Bill Bolling’s Funny Pages

Sunday mornings bring my usual routine — wading through three newspapers. Despite the wholesale move to digital, there’s something about flipping through all that newsprint that seems satisfying, but this shows my age.

When I come to the Richmond Times-Dispatch, I reach for the “Commentary” section rather than the comics if I want amusement. Publisher Thomas A. “TAS” Silvestri has some impenetrable tome on what it means to be a “leader” or propaganda for the Greater Richmond Chamber of Commerce of which, in a curious conflict of interest for a newspaperman, he is chairman. Or there is apple-checked Bob Rayner writing that despite his Harvard education, Barack Obama doesn’t understand market economics. Rayner, I assume, does. Or Robin Behers, a former Navy petty officer, who, in what had to be an exclusive global scoop, once wrote flatly that Russia has sold nuclear weapons to terrorists.
The biggest hoot this Sunday was the lead piece penned by Lt. Gov. Bill Bolling, the Republican whom the TD editorial board is setting up to succeed Bob McDonnell.
Bolling writes that Congress must keep the tax cuts granted by George W. Bush. Bolling, true to the GOP, claims that these are not just perks for the rich, even though they are. They are needed to help stimulate the economy and why should (rich) families be penalized? Odd that New York Times columnist and Nobel Prize-winning economist Paul Krugman writes today that by keeping the cuts, Congress would be giving a check worth $3 million to the tiny upper strata of people who are already wealthy.
But what really made Bolling a better read than “Doonesbury” or “The Wizard of Id,” was this statement:
“In my role as Virginia’s chief jobs creation officer, I have met with more CEOs than anyone in Virginia government over the past seven months. These CEOs know what it takes to create jobs and get our economy moving again. If there is one thing they all agree on, it is the need to reduce taxes to encourage spending and investment.”
Wow. That’s a mouthful. It is also highly amusing since some of the same CEOs are responsible for the very economic mess we are trying to get out of. In my past life, I spent years at BusinessWeek, was a contributing editor at Chief Executive magazine, former Washington Editor for Directorship magazine and still write occasionally for Corporate Board Member. I also blogged for about a year on corporate governance and financial services for CBS Interactive’s bnet.com.
I don’t mean to bore with my resume but my point is that I have interviewed dozens of CEOs over the years, including such luminaries as the heads of Procter & Gamble and TRW. There are some truly good ones out there, but there are also many bad apples. I do not hold them in awe.
Consider that:
  • The CEOs of Bear Stearns, Wachovia, Merrill Lynch, AIG. LandAmerica Financial Group, Lehman Brothers, Fannie Mae, Freddie Mac and Bank of America let their greed get the better of them and got all involved in subprime lending or extremely risky but profitable financial derivatives based on subprime lending such as Credit Default Swaps that stuck us in the Great Recession in the first place.
  • Greater Richmond took a huge beating because of the inept CEOs and other top managers at Circuit City, costing the area thousands of jobs.
  • CEOs at General Motors and Daimler-Chrysler botched making cars and planning for new models so badly that both needed huge federal bailouts.
  • CEOs at BP helped give us the worst oil spill in U.S. history this spring.

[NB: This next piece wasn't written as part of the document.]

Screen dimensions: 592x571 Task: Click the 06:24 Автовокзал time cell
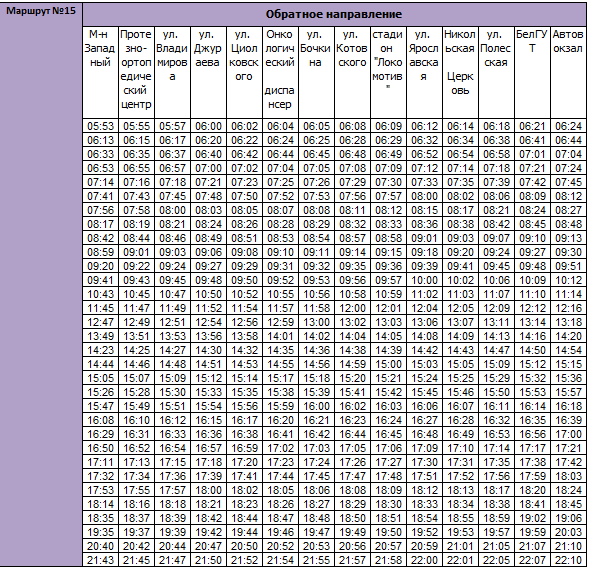pyautogui.click(x=568, y=126)
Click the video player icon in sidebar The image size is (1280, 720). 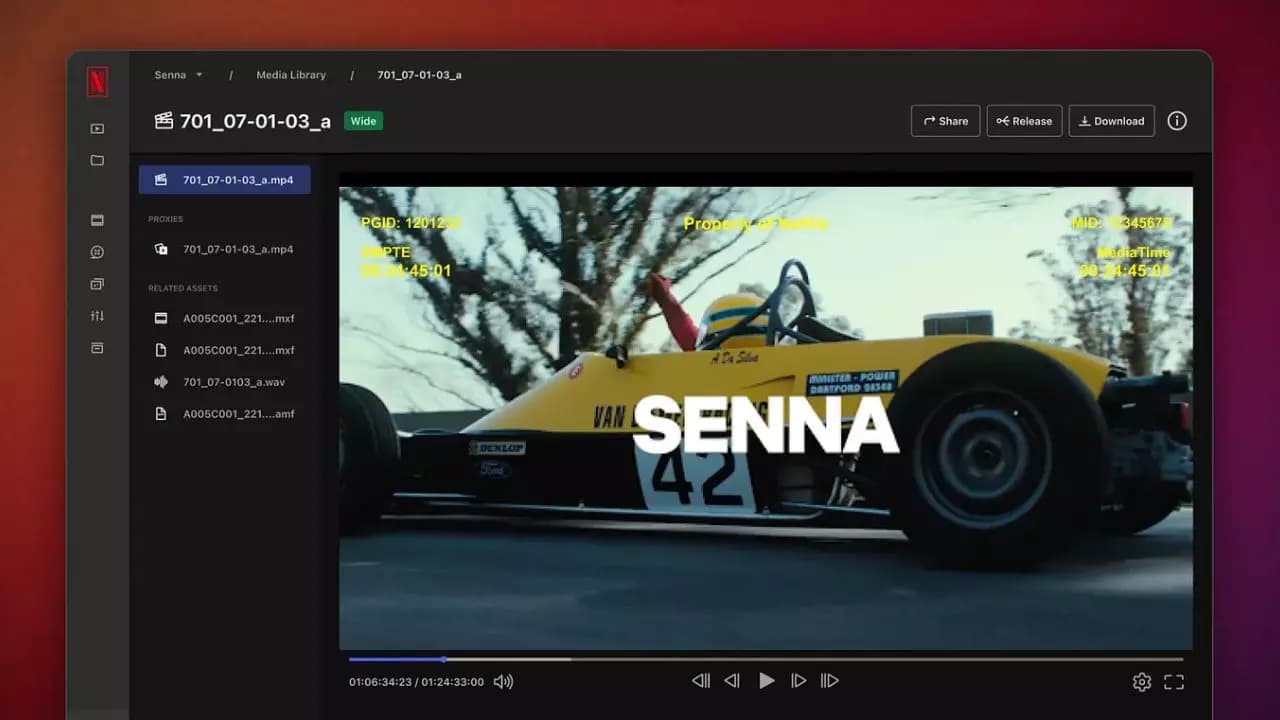click(97, 128)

I have more on my list, but I think I’ll give the leader a break.

Hot flash for Bill Bolling. CEOs ALWAYS want lower taxes. It ain’t news. You might want to concentrate on why financial services firms are not lending to small businesses which create two thirds of all jobs in Virginia and elsewhere. Or why credit card companies use any ruse they can to bilk customers so they can’t spend more on goods and boost production.
But what does it matter. He’ll probably be the next governor anyway.